§ What is required: Every entry needs to be written out again exactly, with its pictures removed.

§ Dataset records:
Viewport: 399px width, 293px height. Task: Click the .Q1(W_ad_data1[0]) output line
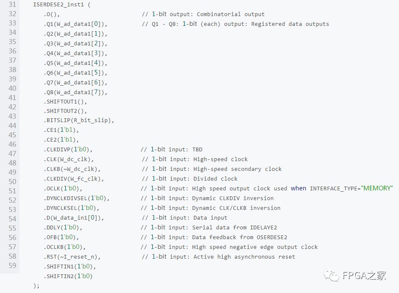click(x=76, y=24)
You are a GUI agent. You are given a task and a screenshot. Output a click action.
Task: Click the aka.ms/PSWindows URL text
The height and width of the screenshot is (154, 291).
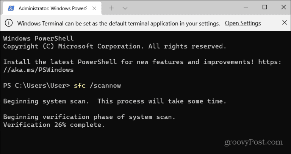[38, 70]
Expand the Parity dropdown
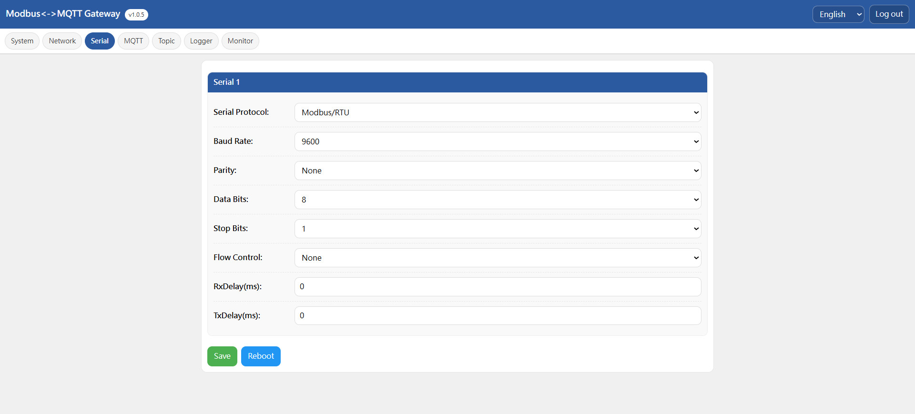This screenshot has height=414, width=915. pyautogui.click(x=498, y=171)
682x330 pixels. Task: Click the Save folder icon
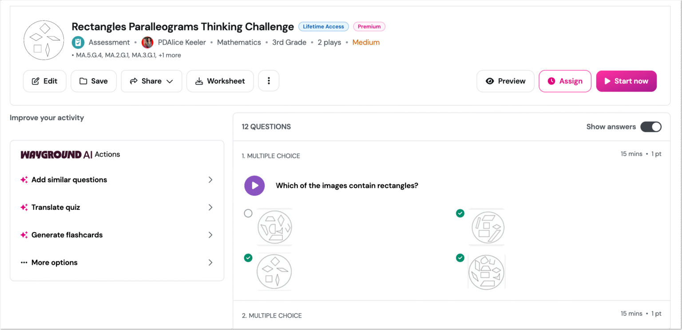pos(83,81)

§ Result of this task:
Viewport: 399px width, 293px height. Task: Click the .Q1(W_ad_data1[0]) output line
click(x=76, y=24)
You are a GUI agent. You are given a task and a screenshot. Output a click action.
Task: Click the aka.ms/PSWindows URL text
The height and width of the screenshot is (154, 291).
[38, 70]
Expand the Parity dropdown
This screenshot has height=414, width=915. pyautogui.click(x=498, y=171)
682x330 pixels. Task: Click the Save folder icon
pos(83,81)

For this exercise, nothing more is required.